**Brief:**
Each line below containing the word "computer" needs to be shown.

**Stored data:**
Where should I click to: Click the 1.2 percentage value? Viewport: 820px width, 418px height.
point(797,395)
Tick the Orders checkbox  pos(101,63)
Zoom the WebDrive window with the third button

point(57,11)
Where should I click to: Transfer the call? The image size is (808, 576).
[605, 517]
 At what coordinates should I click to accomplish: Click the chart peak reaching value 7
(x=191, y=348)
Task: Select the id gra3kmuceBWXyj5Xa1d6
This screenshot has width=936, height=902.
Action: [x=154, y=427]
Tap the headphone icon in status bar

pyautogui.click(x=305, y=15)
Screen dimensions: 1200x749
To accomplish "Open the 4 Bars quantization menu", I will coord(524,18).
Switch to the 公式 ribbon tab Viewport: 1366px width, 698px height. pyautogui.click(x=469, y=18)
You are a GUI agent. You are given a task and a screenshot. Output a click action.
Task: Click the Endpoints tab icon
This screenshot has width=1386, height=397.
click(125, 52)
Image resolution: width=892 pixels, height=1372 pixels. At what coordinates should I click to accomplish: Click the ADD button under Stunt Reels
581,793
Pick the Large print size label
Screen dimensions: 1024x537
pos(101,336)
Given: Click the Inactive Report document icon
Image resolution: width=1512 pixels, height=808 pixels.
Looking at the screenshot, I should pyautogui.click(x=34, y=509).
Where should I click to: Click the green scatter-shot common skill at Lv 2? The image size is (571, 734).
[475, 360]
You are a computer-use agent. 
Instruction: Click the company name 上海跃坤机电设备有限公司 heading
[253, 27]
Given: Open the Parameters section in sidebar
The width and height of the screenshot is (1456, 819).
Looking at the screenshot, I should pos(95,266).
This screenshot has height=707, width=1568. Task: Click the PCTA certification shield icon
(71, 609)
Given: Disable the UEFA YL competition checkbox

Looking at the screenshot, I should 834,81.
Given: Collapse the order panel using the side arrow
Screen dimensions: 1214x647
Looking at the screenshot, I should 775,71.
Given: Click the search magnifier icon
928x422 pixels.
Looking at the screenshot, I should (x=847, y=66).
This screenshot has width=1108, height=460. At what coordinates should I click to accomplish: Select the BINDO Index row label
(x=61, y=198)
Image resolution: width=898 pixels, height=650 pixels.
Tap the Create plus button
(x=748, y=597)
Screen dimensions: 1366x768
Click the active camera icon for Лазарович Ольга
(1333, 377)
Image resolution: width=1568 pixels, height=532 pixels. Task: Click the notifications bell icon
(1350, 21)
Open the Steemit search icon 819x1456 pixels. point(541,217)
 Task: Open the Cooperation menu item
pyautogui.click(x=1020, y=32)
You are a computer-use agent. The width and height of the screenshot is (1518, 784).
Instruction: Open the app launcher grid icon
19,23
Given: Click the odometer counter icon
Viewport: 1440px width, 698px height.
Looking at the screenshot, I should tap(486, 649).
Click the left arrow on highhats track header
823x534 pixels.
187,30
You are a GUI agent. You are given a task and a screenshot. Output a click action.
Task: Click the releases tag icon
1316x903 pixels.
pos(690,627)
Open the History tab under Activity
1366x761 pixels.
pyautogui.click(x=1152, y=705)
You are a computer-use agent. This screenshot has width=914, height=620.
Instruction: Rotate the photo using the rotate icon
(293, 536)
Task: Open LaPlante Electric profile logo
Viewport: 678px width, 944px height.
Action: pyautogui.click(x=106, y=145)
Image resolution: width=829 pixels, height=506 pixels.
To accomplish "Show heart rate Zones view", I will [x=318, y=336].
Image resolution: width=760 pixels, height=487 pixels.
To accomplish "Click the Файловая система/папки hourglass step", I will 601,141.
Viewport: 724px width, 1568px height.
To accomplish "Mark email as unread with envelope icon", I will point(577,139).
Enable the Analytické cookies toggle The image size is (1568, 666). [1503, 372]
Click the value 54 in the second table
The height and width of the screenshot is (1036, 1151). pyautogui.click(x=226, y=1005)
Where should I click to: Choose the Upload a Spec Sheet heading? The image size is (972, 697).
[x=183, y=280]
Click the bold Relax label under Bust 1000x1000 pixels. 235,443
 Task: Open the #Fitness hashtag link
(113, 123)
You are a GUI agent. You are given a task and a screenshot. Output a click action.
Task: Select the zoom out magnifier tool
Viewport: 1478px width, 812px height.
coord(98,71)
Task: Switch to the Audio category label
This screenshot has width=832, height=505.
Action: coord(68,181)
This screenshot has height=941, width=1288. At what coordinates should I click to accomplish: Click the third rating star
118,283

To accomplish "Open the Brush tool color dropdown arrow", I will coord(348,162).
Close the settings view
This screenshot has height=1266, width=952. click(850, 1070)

**Response to the task:**
You are a computer-use agent. 
You are a computer-use agent. The width and height of the screenshot is (1518, 784).
You are a computer-use agent. This screenshot has width=914, height=620.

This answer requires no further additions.